November 13, 2017

Weekly Reflection – Tough Minds and Soft Hearts

Weekly Reflection – Tough Minds and Soft Hearts

Tough Minds and Soft Hearts

Alan Arnett climbs mountains to raise funds for Alzheimers’ disease research. This past year he became the oldest man ever to climb K2, the second highest mountain in the world, in the Himalayas. I watch his blog postings and have been impressed with how often he uses the phrase “mental toughness” to describe the objective of his training and preparation climbs.

You see, for him, it is that toughness of mind that propels one to (literal) heights that, in the midst of snow, ice, danger, altitude, and fatigue, would not otherwise be reached. This was particularly true during his K2 experience. A tough body without the tough mind would in the face of such adversity certainly give up the effort. The apostle Paul must have been thinking along these lines and with some satisfaction when he wrote, “I have finished the race…”

The religious philosopher Elton Trueblood wrote a book back in 1969 that he titled A Place To Stand. In it, he emphasizes the need for Christians to have a toughness of mind. I once heard him give a talk in which he spoke of the need to have both tough minds and soft hearts. This phrase, in particular, has stayed with me now for some 45 years. We need to develop both tough minds and soft hearts.

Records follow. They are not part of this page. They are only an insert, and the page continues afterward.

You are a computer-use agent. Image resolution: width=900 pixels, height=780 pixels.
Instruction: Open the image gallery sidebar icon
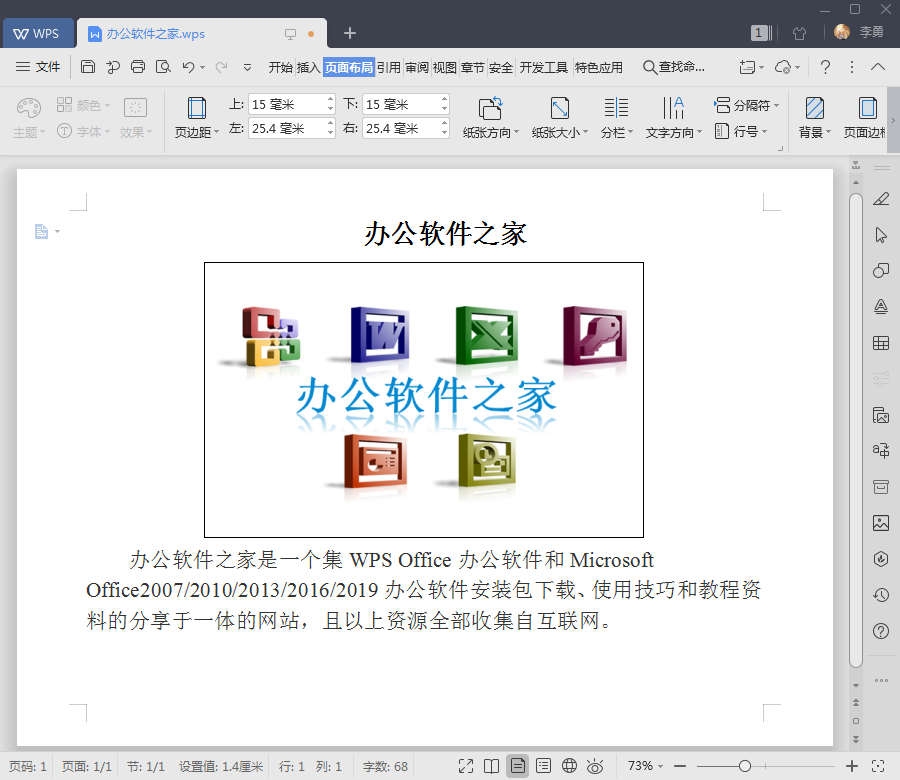click(x=880, y=523)
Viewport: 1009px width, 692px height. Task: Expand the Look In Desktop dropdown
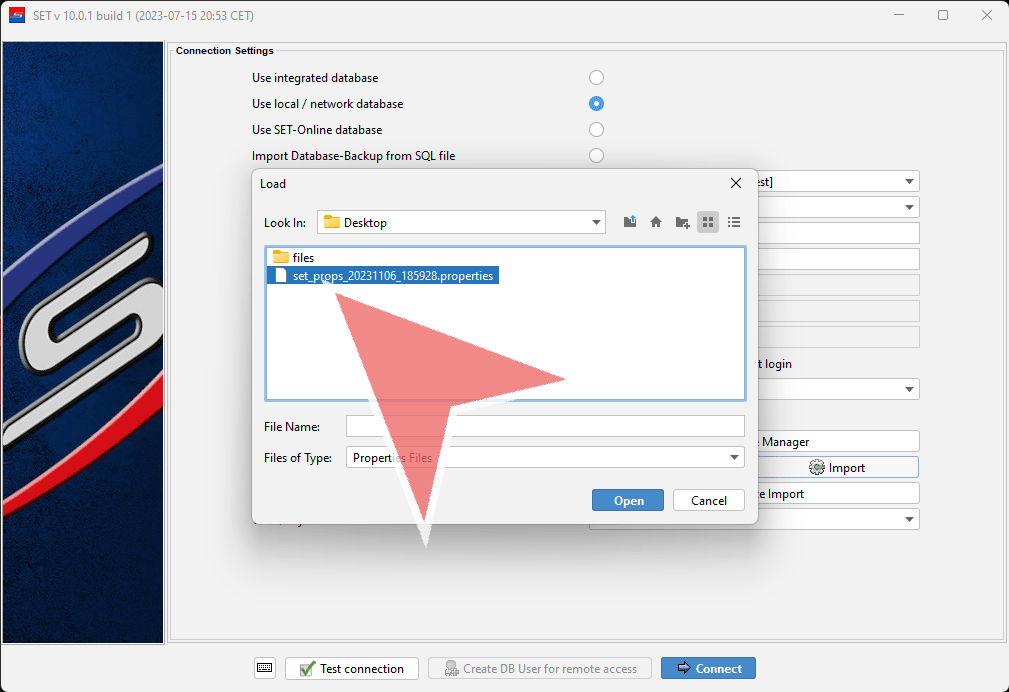597,222
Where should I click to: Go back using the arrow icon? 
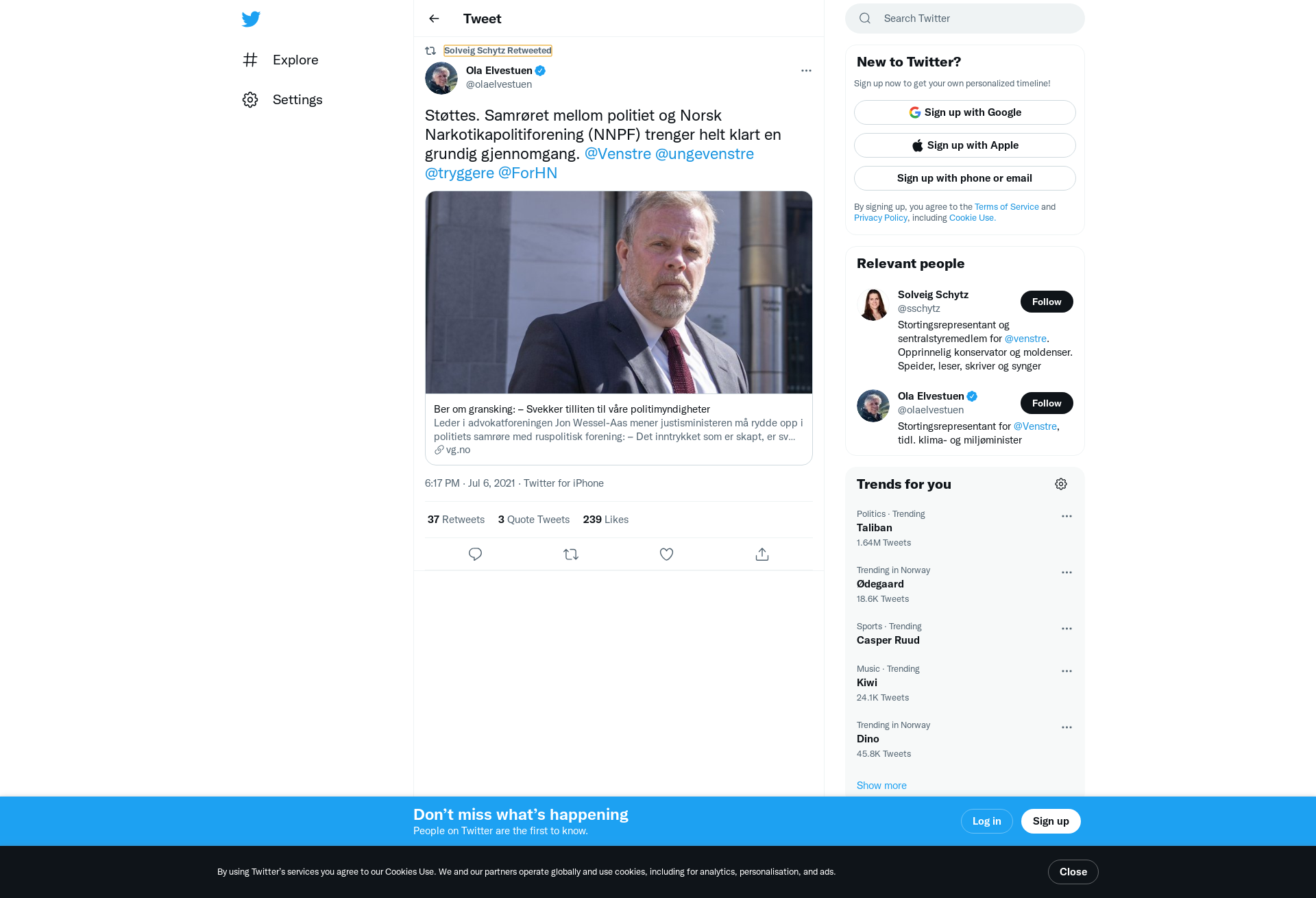[434, 19]
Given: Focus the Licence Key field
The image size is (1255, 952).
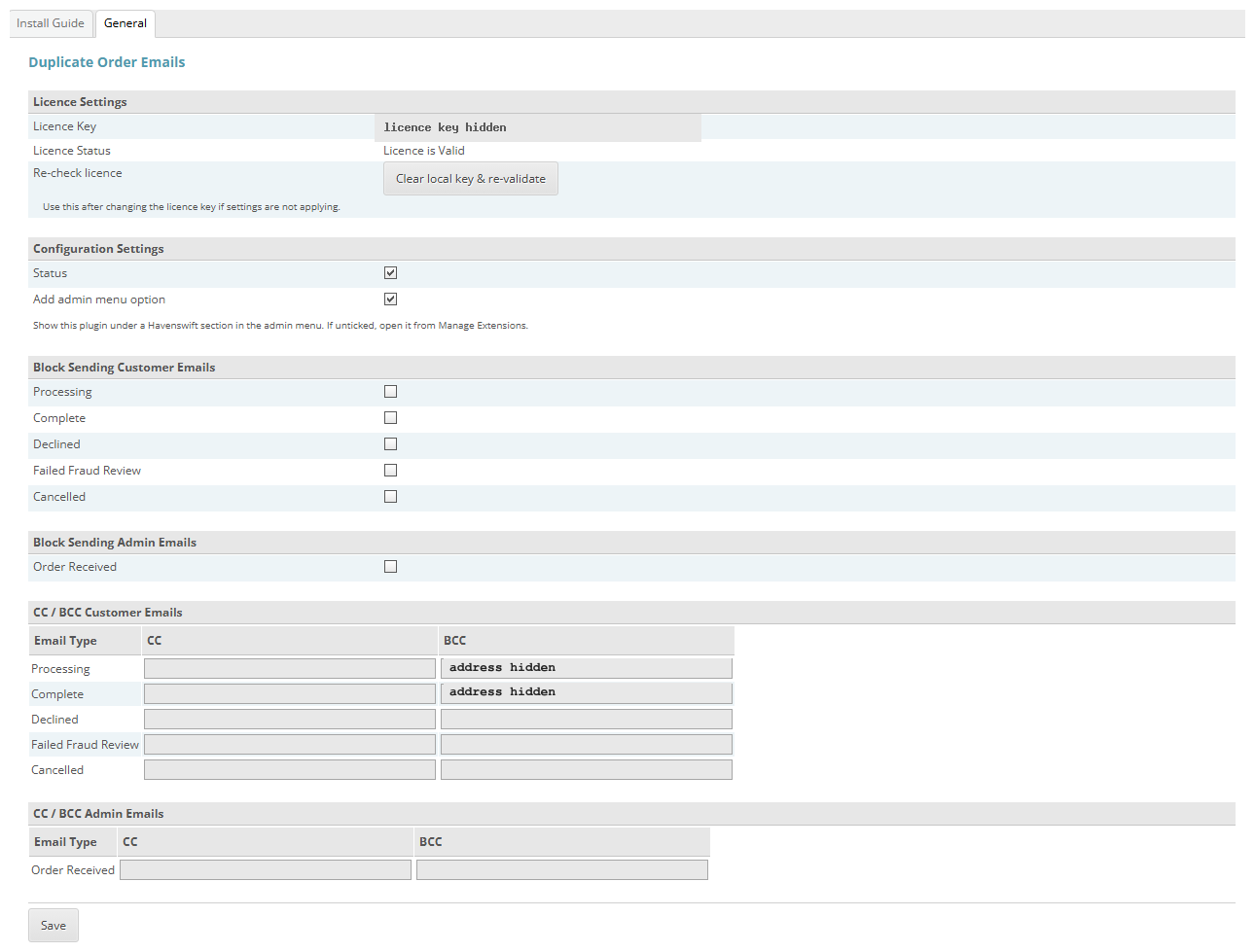Looking at the screenshot, I should [x=538, y=127].
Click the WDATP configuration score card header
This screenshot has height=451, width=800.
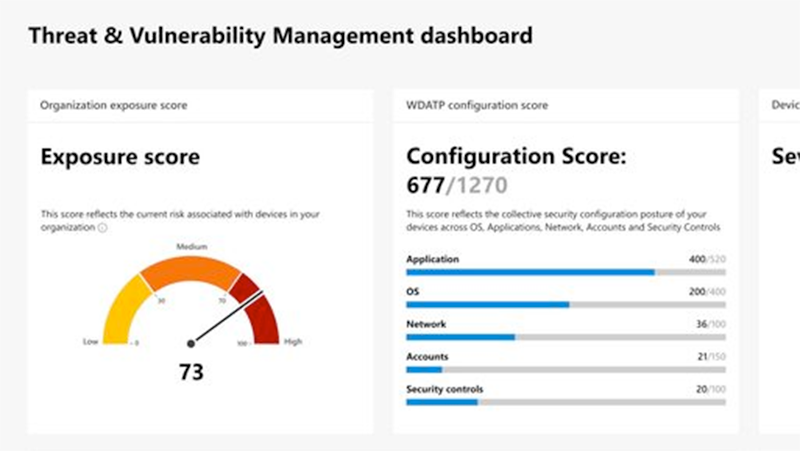point(566,106)
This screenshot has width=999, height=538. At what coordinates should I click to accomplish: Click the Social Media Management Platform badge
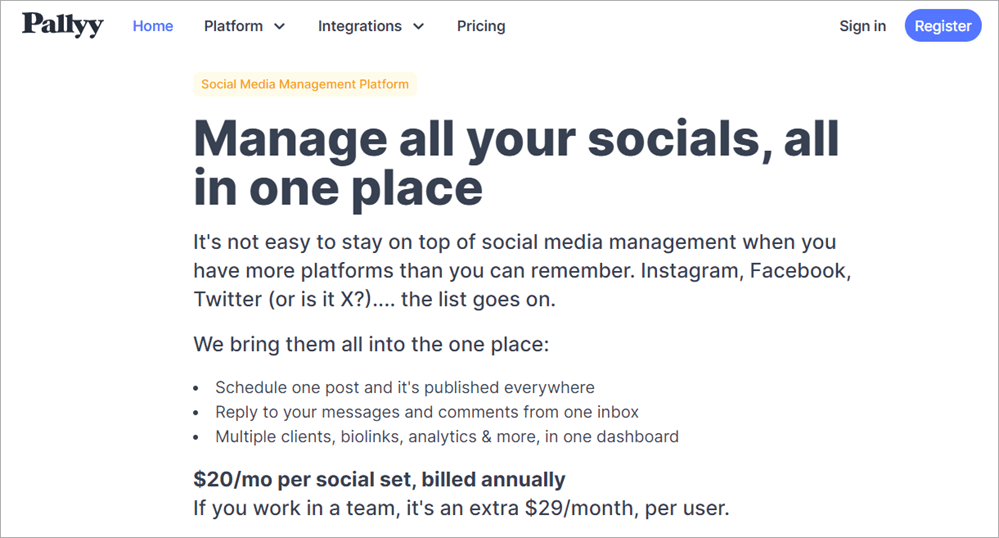tap(305, 84)
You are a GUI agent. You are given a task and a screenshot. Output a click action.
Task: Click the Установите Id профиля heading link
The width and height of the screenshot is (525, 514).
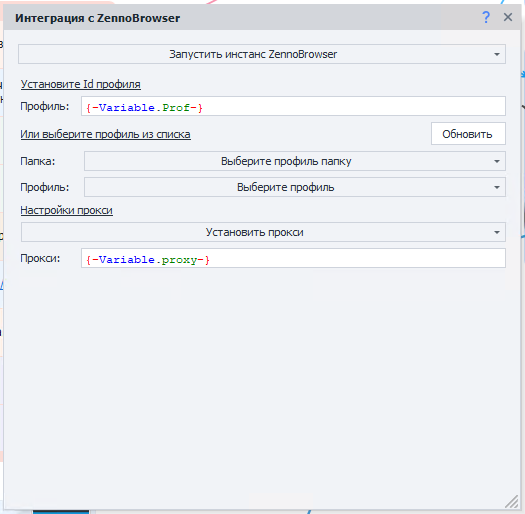tap(80, 84)
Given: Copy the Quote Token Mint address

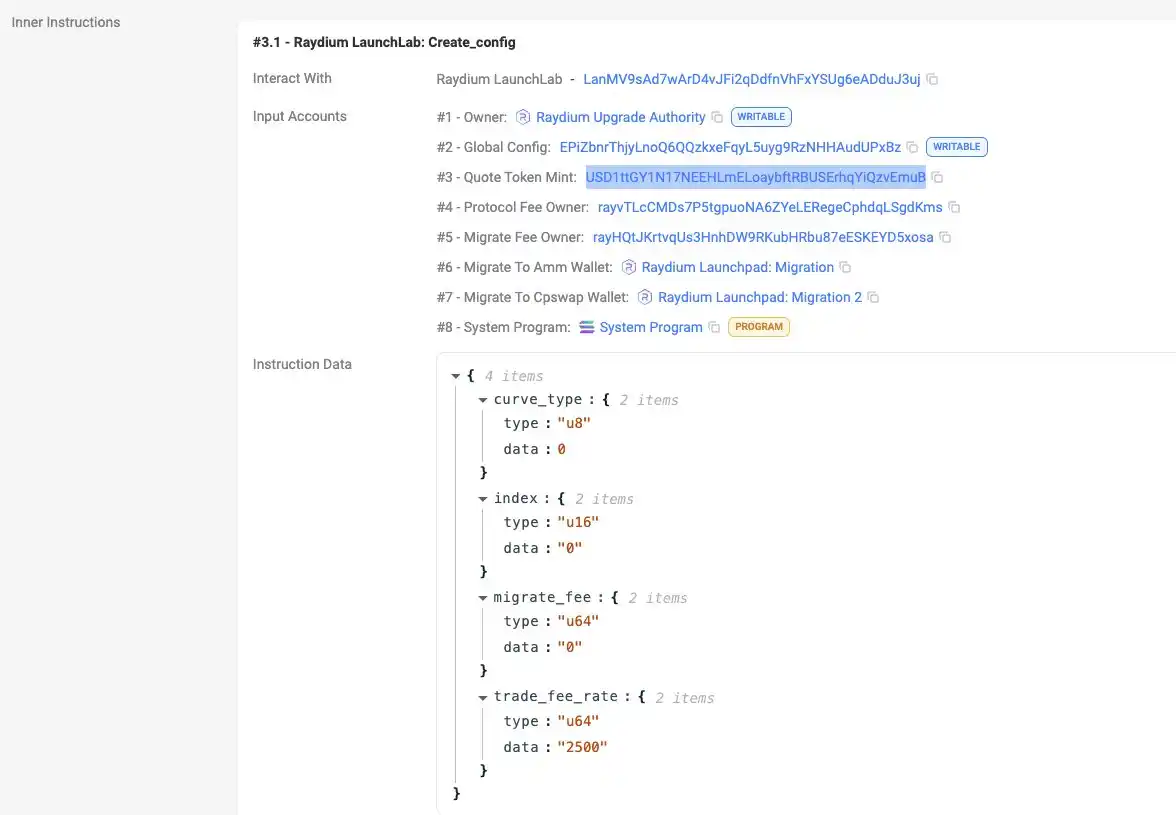Looking at the screenshot, I should [x=938, y=177].
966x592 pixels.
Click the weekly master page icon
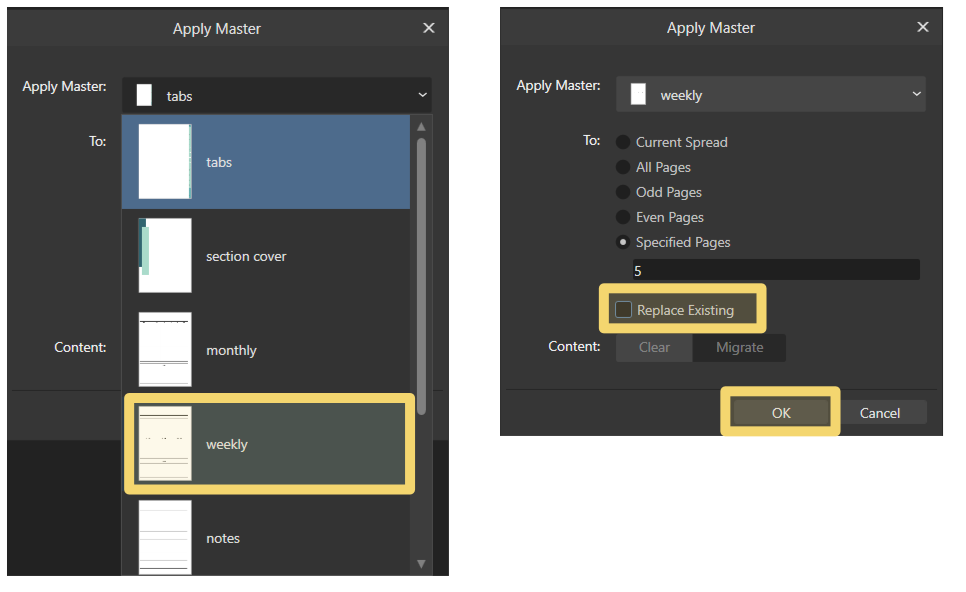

Aubrey Andelin of the same period wrote a book he titled Man of Steel and Velvet, a phrase the poet Carl Sandberg used to describe Abraham Lincoln. Each of these examples supports this value of building toughness while at the same time maintaining a gentleness of spirit. Andelin suggests that both are necessary for the building of Christian character. Without soft hearts, a tough mind becomes tyrannical. And without a tough mind, a soft heart presents itself in mushiness.

Following are some of Trueblood’s words from A Place To Stand:

“There are three areas that must be cultivated if any faith is to be a living faith: the inner life of devotion, the intellectual life of rational thought, and the outer life of service. There is no doubt as to which of these three has been the most neglected in our time. It is the emphasis on rational belief. However good and important human service is, it loses its motive power when the sustaining beliefs are allowed to wither. There is really no hope for the Christian faith apart from tough-mindedness in matters of belief — if God is not then the sooner, we find out the better. We hear, repeatedly, the cliché’ that beliefs are unimportant [i.e., only actions count; but this is manifest nonsense. The truth is that belief leads to action, and acting often depends upon believing. The most important of mental disciplines for almost all purposes is not that which distinguishes between certainty and probability, but that which leads to discrimination between degrees of probability.”

This last statement reminds me of a process we call “decision and risk analysis (D&RA).” Using D&RA, one addresses a decision or belief by separating the known facts from the unknown and then assigning probabilities to the various unknowns. From this, a calculation is made to suggest the most likely outcome, and from thence, a decision is taken and action initiated. In one’s life of faith, the Christian decides which is the most likely (probable) truth and acts accordingly, realizing that little exists with absolute certainty. This lack of certainty led one wise man to say that with age, he has begun to believe fewer things, but he believes these fewer key points with more certainty [and acts accordingly].

How tough is your mind? How clearly have you thought through your beliefs? What parts of your belief system are “certain,” and which are “probable?” Does a soft heart compliment your beliefs? And do they exhibit themselves in service? Each of these can be developed. Indeed their development is much of what the Christian life is all about. It is part of the transformative process. And it is in Christ that we find our “place to stand.”